Exercise description => Using the word "named" as the filter, copy each matching line from the records.

Dataset excerpts =>
────────────────────────────────────────
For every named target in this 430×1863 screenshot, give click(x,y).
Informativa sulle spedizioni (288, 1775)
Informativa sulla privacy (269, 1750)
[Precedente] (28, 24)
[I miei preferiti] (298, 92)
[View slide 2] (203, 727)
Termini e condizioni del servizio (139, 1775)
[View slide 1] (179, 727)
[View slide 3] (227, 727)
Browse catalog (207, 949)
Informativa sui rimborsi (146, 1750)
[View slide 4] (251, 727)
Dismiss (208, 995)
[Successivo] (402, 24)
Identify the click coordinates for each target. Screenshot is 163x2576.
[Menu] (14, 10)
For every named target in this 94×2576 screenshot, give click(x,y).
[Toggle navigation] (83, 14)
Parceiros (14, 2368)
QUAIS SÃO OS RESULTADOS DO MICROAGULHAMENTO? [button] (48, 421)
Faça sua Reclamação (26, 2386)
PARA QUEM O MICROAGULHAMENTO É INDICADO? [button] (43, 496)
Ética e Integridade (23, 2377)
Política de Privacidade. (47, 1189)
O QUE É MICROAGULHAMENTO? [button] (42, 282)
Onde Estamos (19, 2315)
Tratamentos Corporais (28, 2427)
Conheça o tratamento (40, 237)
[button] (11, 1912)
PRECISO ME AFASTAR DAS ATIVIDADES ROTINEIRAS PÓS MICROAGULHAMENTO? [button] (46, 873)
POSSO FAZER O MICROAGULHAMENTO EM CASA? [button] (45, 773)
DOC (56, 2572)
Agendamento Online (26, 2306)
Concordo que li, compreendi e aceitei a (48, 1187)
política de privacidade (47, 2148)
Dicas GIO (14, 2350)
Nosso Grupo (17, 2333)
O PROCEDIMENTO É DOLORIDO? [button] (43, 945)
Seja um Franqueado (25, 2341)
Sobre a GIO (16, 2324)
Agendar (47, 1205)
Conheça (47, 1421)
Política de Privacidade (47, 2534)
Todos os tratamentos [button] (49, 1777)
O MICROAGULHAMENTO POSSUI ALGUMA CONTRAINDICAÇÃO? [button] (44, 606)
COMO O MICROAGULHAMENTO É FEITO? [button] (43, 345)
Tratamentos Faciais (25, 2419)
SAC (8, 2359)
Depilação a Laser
────────────────────────────────────────
Solution to the problem =>
For every named target in this 430×1863 screenshot, give click(x,y).
For every named target in this 94×2576 screenshot, give click(x,y).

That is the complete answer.